MIT security breakthrough may prevent mobile hacks

As healthcare security pundits increasingly warn of rampant security threats associated with mobile phones, tablets and other devices, researchers at MIT may have found a solution to at least one major risk.

Researchers recently discovered a way to prevent "man-in-the-middle" hackers from accessing secure communications on smartphones, tablets and wireless medical devices, according to a report in MIT news this week. It's an important breakthrough for mobile security in healthcare because man-in-the-middle attacks can target any connected devices, including phones, laptops, tablets, wireless headsets, or any type of medical devices that transmits wirelessly, explains MobileHealthLive.

The primary vulnerability for man-in-the-middle attacks is the moment when two wireless devices swap cryptographic keys.
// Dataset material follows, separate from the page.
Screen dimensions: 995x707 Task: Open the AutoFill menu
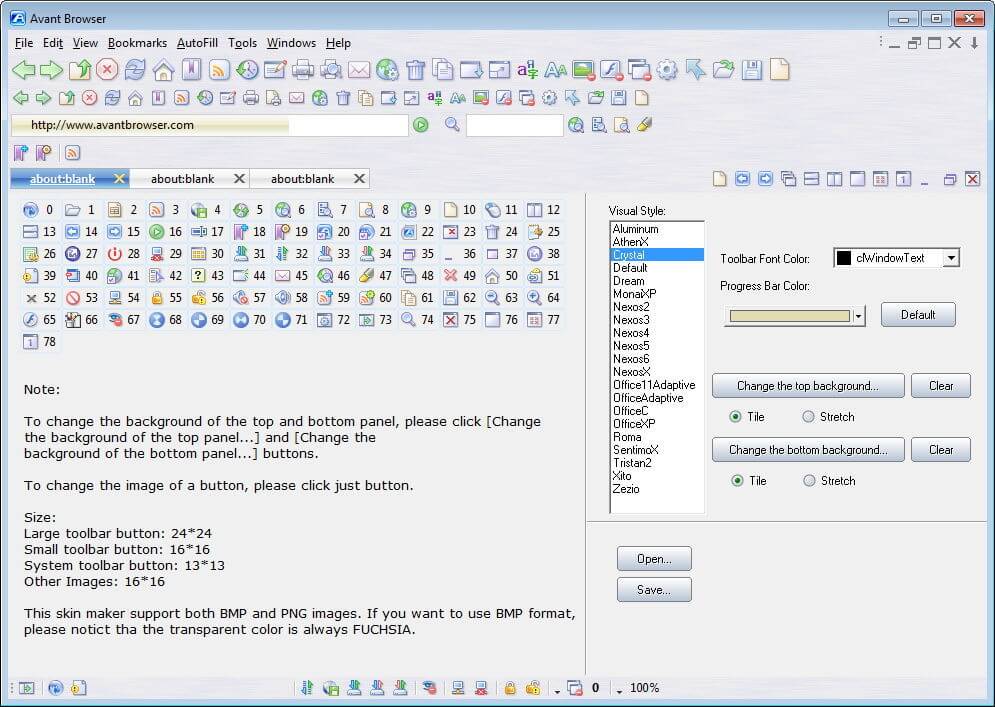click(197, 43)
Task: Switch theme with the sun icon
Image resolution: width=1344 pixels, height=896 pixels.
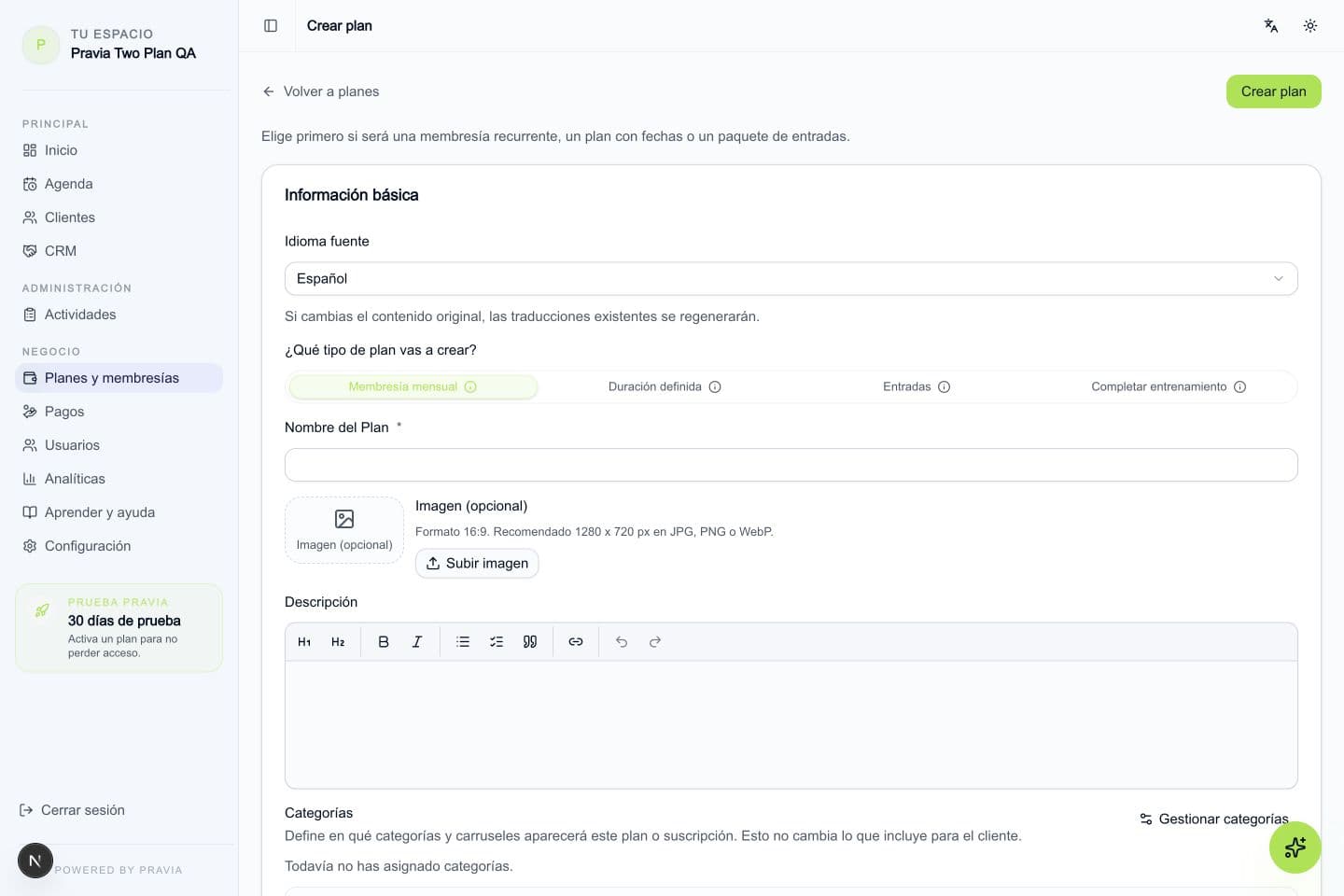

A hacker attempts to insert his own key, so that one of the devices will assume he is the other device, and allow him to intercept the transmissions between the devices, MIT news reports.

What MIT researchers have demonstrated is a way to 1) detect when a hacker is attempting to block one of the devices, and 2) create an automatic alternate connection for the devices through a "substitute" key that will also block the hacker's false key.

The substitute key is a set of numbers that is received by the connected device as bursts of sound and silence. As the hacker attempts to send his own key, it won't match exactly, and during the silences of the substitute key, the receiving device will "hear" the bursts from the hacker's key. The result: The receiving device will be alerted to the attempted breach, MIT news explains.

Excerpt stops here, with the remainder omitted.